What you need to do:
1. In the job-search passage, what did the writer's most recent coding challenge ask for?
2. Pick up the job-search passage after its final sentence and keep writing it.

** START OF Text section **

The job search is crawling along. More calls with recruiters, and more interviews.
The market seems to have been opening up in the last month or two, with plenty more recruiter calls than previously. This is good news for me, and for any other software engineer looking for a job!
Still, the job search is slow. One reason is that I’ve become better at figuring out whether a company is a place I could see myself working at long-term. I would love to have an employer I could comfortable stay at for a year or two. For most companies that I interview for, I can’t see myself being engaged for nearly that long.4
My patience with technical challenges has grown thin,5 and quite a few job interview processes have ended at the tech challenge stage — mostly because I broke off the process at that point. The way I see it: if the ROI of working through a challenge is too low (in other words: if the effort is too high and the chance of passing is too low) then there’s no point in starting work on the challenge in the first place.
The most recent coding challenge I received was to write a production-ready full-stack web application. This is far, far too large of a task for a coding challenge.6 On top of that, I was required to do it in a programming language that I was not familiar with — something I was clear about at the very start of the process — and so I had no choice but to abandon the interview process at this company. What a waste of time.
Finding remote jobs in Germany tends to be overly complicated because of (as I understand it) Scheinselbständigkeit.7 In Germany, the legislation around this is particularly strict. In practice, this means that plenty of employers without a legal presence in Germany don’t want to risk hiring people from German. That is often even true, for reasons I do not understand, if they use employers-of-record with presence in Germany, like Deel or Remote.

** END OF Text section **
** START OF Given information **

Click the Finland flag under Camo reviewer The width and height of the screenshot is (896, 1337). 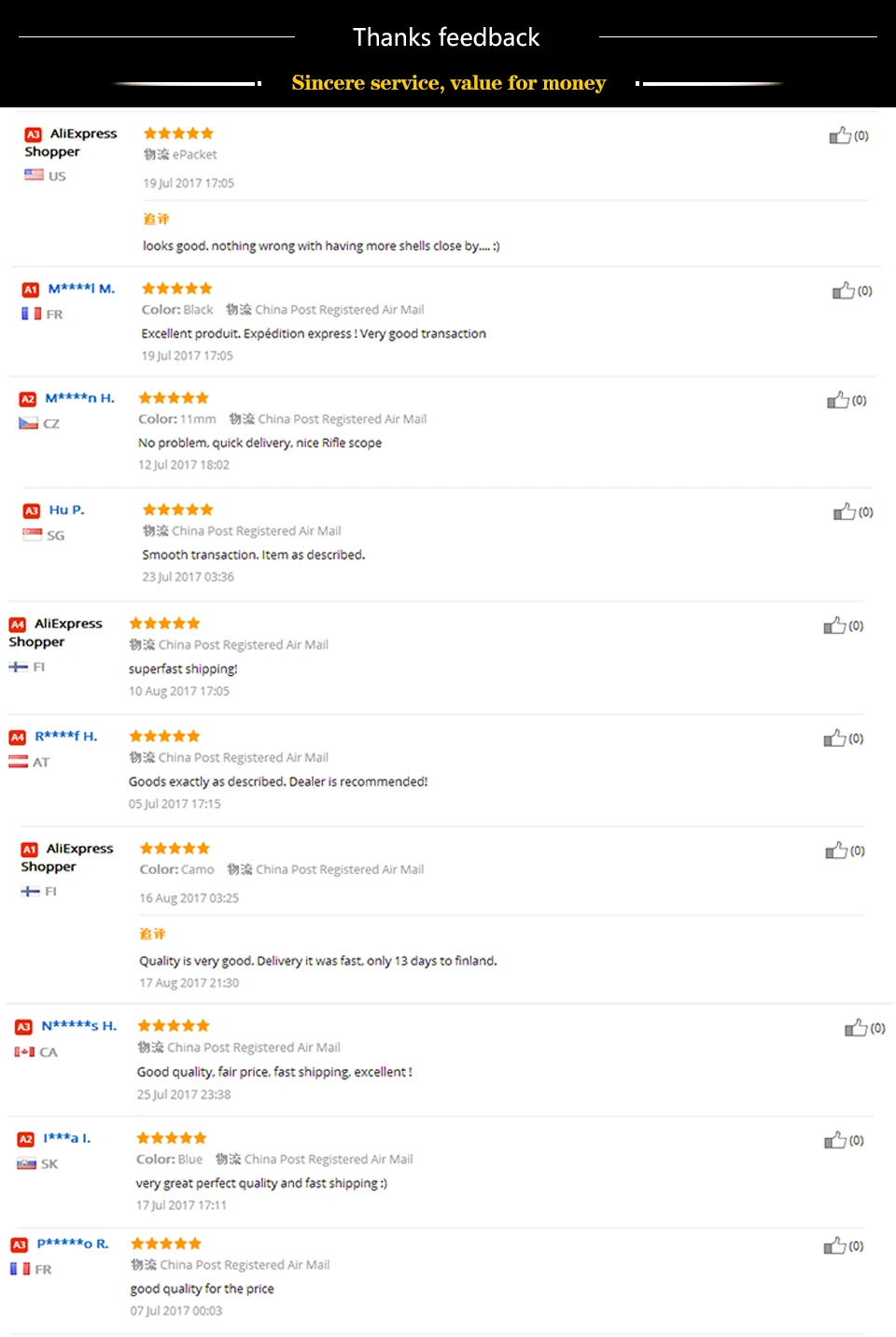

** END OF Given information **

The responses:
1. It asked for a production-ready full-stack web application.

2.
My fiction writing continues to be blocked.8
My biggest challenge is creating properly fleshed out protagonists for my stories. A good protagonist is active, brave, and has the ability to grow over the course of a story. None of the characters I come up with are quite like that.
The way I start my stories is with an idea of a setting or an event, and then figure out what characters are needed to bring that story to life. This approach doesn’t quite work well, because characters are, by necessity, secondary.
I’ve been tinkering with game development again.
This time, I’m returning to LÖVE, which is a framework that I keep being fond of. It is lower level than other frameworks like Godot, but that is what I enjoy about it, too: it is not opinionated and so it’s straightforward to just get something written.
I’ve been browsing the source code of many LÖVE games, including Balatro,9 which I bought in large part because I wanted to see how it’s built.10 I downloaded a whole bunch of LÖVE games off itch.io too. Even though the source code of games is often very much not pretty to look at, I am learning a great deal from them.
I believe the main challenge for game development is shifting towards game design, figuring out good ideas and fleshing them out, so that I have something that people could quite enjoy playing.
So far, I have nothing to show. Maybe that’ll change. Maybe not! I am still doing this purely for fun, rather than any sort of end result.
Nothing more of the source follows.